* Data for this exercise *

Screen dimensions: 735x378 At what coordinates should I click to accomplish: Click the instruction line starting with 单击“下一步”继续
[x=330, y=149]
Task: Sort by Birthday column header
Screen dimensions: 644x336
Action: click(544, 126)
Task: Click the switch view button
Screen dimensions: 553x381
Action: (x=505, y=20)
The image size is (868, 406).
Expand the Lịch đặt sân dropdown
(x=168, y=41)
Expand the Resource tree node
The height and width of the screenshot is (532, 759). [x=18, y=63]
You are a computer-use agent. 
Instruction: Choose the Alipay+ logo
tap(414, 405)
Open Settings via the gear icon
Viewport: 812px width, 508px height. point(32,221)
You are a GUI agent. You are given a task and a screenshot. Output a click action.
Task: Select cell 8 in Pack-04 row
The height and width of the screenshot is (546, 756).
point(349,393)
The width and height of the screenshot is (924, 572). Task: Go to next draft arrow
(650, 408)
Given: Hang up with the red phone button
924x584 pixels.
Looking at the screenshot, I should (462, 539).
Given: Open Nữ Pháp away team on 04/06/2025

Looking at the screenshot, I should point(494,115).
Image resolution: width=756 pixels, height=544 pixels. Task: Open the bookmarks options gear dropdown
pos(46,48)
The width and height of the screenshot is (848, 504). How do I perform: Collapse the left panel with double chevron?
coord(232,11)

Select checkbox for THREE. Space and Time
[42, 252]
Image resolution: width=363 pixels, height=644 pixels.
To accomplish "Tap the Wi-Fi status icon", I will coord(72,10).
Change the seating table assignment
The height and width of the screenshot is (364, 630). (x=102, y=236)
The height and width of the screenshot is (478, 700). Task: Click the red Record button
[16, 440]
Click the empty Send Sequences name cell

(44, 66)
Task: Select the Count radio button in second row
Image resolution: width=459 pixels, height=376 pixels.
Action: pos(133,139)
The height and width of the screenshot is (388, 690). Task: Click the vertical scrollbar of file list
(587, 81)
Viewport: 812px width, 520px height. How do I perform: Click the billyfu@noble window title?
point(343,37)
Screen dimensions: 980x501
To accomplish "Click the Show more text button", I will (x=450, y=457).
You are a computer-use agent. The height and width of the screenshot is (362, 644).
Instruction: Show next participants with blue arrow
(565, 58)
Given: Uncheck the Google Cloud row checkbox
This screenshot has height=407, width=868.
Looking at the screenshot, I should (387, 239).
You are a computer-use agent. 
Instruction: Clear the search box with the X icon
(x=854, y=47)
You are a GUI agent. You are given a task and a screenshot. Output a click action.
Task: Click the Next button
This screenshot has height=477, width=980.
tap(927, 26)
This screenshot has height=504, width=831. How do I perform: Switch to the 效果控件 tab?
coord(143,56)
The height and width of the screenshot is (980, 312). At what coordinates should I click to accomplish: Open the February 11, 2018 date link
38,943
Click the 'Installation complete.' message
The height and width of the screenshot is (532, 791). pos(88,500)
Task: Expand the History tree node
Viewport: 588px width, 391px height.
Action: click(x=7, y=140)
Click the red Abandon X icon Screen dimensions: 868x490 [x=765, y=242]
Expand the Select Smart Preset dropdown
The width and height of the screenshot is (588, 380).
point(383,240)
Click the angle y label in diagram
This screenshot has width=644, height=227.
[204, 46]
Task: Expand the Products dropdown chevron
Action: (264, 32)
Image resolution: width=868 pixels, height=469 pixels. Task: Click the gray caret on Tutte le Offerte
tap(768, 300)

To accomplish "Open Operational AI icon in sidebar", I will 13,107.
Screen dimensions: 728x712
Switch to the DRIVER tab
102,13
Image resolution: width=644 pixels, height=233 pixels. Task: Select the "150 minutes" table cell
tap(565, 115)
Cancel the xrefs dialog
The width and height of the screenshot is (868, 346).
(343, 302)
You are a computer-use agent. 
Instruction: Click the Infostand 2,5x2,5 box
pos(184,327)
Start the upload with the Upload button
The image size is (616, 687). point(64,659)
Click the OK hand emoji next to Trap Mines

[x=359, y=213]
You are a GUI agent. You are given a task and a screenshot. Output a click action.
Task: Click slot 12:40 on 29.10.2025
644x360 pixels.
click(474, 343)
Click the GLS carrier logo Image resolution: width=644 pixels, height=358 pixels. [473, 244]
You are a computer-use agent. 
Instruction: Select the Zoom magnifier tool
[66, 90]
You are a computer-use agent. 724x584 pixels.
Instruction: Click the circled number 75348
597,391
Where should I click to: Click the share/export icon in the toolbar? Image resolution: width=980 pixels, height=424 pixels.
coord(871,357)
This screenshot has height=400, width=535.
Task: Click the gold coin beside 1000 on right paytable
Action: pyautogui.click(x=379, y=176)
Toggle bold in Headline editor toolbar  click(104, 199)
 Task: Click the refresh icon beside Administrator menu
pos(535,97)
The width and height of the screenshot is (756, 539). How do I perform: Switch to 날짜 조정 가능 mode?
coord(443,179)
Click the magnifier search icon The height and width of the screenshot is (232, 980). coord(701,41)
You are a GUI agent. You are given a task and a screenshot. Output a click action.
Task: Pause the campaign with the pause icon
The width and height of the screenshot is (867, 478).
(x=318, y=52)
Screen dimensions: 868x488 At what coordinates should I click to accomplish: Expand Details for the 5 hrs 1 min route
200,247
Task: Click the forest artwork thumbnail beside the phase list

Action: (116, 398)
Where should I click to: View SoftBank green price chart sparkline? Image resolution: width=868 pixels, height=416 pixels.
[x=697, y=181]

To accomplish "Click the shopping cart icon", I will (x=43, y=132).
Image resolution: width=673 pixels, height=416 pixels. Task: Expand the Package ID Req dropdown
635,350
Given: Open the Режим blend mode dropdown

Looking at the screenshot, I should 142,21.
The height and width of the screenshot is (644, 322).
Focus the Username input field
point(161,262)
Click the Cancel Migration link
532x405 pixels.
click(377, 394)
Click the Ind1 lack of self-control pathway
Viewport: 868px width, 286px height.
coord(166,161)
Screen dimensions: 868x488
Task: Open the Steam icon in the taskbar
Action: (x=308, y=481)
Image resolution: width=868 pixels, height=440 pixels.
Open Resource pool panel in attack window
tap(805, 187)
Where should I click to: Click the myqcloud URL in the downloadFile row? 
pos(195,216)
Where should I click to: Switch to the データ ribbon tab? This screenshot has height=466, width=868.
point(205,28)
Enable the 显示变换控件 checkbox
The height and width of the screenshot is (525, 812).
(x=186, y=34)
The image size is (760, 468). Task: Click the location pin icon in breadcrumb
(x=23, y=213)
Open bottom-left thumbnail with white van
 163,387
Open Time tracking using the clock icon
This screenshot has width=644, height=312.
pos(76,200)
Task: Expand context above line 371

* Task objective *
The records above need to be retyped exactly.

* Response *
Screen dimensions: 735x378 At what coordinates should I click to accomplish: Click the instruction line starting with 单击“下一步”继续
[x=330, y=149]
Task: Sort by Birthday column header
Screen dimensions: 644x336
Action: click(544, 126)
Task: Click the switch view button
Screen dimensions: 553x381
Action: (x=505, y=20)
The image size is (868, 406).
Expand the Lịch đặt sân dropdown
(x=168, y=41)
Expand the Resource tree node
The height and width of the screenshot is (532, 759). [x=18, y=63]
You are a computer-use agent. 
Instruction: Choose the Alipay+ logo
tap(414, 405)
Open Settings via the gear icon
Viewport: 812px width, 508px height. point(32,221)
You are a GUI agent. You are given a task and a screenshot. Output a click action.
Task: Select cell 8 in Pack-04 row
The height and width of the screenshot is (546, 756).
point(349,393)
The width and height of the screenshot is (924, 572). Task: Go to next draft arrow
(650, 408)
Given: Hang up with the red phone button
924x584 pixels.
Looking at the screenshot, I should (462, 539).
Given: Open Nữ Pháp away team on 04/06/2025

Looking at the screenshot, I should point(494,115).
Image resolution: width=756 pixels, height=544 pixels. Task: Open the bookmarks options gear dropdown
pos(46,48)
The width and height of the screenshot is (848, 504). How do I perform: Collapse the left panel with double chevron?
coord(232,11)

Select checkbox for THREE. Space and Time
[42, 252]
Image resolution: width=363 pixels, height=644 pixels.
To accomplish "Tap the Wi-Fi status icon", I will coord(72,10).
Change the seating table assignment
The height and width of the screenshot is (364, 630). (x=102, y=236)
The height and width of the screenshot is (478, 700). Task: Click the red Record button
[16, 440]
Click the empty Send Sequences name cell

(44, 66)
Task: Select the Count radio button in second row
Image resolution: width=459 pixels, height=376 pixels.
Action: pos(133,139)
The height and width of the screenshot is (388, 690). Task: Click the vertical scrollbar of file list
(587, 81)
Viewport: 812px width, 520px height. How do I perform: Click the billyfu@noble window title?
point(343,37)
Screen dimensions: 980x501
To accomplish "Click the Show more text button", I will (x=450, y=457).
You are a computer-use agent. The height and width of the screenshot is (362, 644).
Instruction: Show next participants with blue arrow
(565, 58)
Given: Uncheck the Google Cloud row checkbox
This screenshot has height=407, width=868.
Looking at the screenshot, I should (387, 239).
You are a computer-use agent. 
Instruction: Clear the search box with the X icon
(x=854, y=47)
You are a GUI agent. You are given a task and a screenshot. Output a click action.
Task: Click the Next button
This screenshot has height=477, width=980.
tap(927, 26)
This screenshot has height=504, width=831. How do I perform: Switch to the 效果控件 tab?
coord(143,56)
The height and width of the screenshot is (980, 312). At what coordinates should I click to accomplish: Open the February 11, 2018 date link
38,943
Click the 'Installation complete.' message
The height and width of the screenshot is (532, 791). pos(88,500)
Task: Expand the History tree node
Viewport: 588px width, 391px height.
Action: click(x=7, y=140)
Click the red Abandon X icon Screen dimensions: 868x490 [x=765, y=242]
Expand the Select Smart Preset dropdown
The width and height of the screenshot is (588, 380).
point(383,240)
Click the angle y label in diagram
This screenshot has width=644, height=227.
[204, 46]
Task: Expand the Products dropdown chevron
Action: (264, 32)
Image resolution: width=868 pixels, height=469 pixels. Task: Click the gray caret on Tutte le Offerte
tap(768, 300)

To accomplish "Open Operational AI icon in sidebar", I will 13,107.
Screen dimensions: 728x712
Switch to the DRIVER tab
102,13
Image resolution: width=644 pixels, height=233 pixels. Task: Select the "150 minutes" table cell
tap(565, 115)
Cancel the xrefs dialog
The width and height of the screenshot is (868, 346).
(343, 302)
You are a computer-use agent. 
Instruction: Click the Infostand 2,5x2,5 box
pos(184,327)
Start the upload with the Upload button
The image size is (616, 687). point(64,659)
Click the OK hand emoji next to Trap Mines

[x=359, y=213]
You are a GUI agent. You are given a task and a screenshot. Output a click action.
Task: Click slot 12:40 on 29.10.2025
644x360 pixels.
click(474, 343)
Click the GLS carrier logo Image resolution: width=644 pixels, height=358 pixels. [473, 244]
You are a computer-use agent. 
Instruction: Select the Zoom magnifier tool
[66, 90]
You are a computer-use agent. 724x584 pixels.
Instruction: Click the circled number 75348
597,391
Where should I click to: Click the share/export icon in the toolbar? Image resolution: width=980 pixels, height=424 pixels.
coord(871,357)
This screenshot has height=400, width=535.
Task: Click the gold coin beside 1000 on right paytable
Action: pyautogui.click(x=379, y=176)
Toggle bold in Headline editor toolbar  click(104, 199)
 Task: Click the refresh icon beside Administrator menu
pos(535,97)
The width and height of the screenshot is (756, 539). How do I perform: Switch to 날짜 조정 가능 mode?
coord(443,179)
Click the magnifier search icon The height and width of the screenshot is (232, 980). coord(701,41)
You are a GUI agent. You are given a task and a screenshot. Output a click action.
Task: Pause the campaign with the pause icon
The width and height of the screenshot is (867, 478).
(x=318, y=52)
Screen dimensions: 868x488 At what coordinates should I click to accomplish: Expand Details for the 5 hrs 1 min route
200,247
Task: Click the forest artwork thumbnail beside the phase list

Action: (116, 398)
Where should I click to: View SoftBank green price chart sparkline? Image resolution: width=868 pixels, height=416 pixels.
[x=697, y=181]

To accomplish "Click the shopping cart icon", I will (x=43, y=132).
Image resolution: width=673 pixels, height=416 pixels. Task: Expand the Package ID Req dropdown
635,350
Given: Open the Режим blend mode dropdown

Looking at the screenshot, I should 142,21.
The height and width of the screenshot is (644, 322).
Focus the Username input field
point(161,262)
Click the Cancel Migration link
532x405 pixels.
click(377, 394)
Click the Ind1 lack of self-control pathway
Viewport: 868px width, 286px height.
coord(166,161)
Screen dimensions: 868x488
Task: Open the Steam icon in the taskbar
Action: (x=308, y=481)
Image resolution: width=868 pixels, height=440 pixels.
Open Resource pool panel in attack window
tap(805, 187)
Where should I click to: Click the myqcloud URL in the downloadFile row? 
pos(195,216)
Where should I click to: Switch to the データ ribbon tab? This screenshot has height=466, width=868.
point(205,28)
Enable the 显示变换控件 checkbox
The height and width of the screenshot is (525, 812).
(x=186, y=34)
The image size is (760, 468). Task: Click the location pin icon in breadcrumb
(x=23, y=213)
Open bottom-left thumbnail with white van
 163,387
Open Time tracking using the clock icon
This screenshot has width=644, height=312.
pos(76,200)
Task: Expand context above line 371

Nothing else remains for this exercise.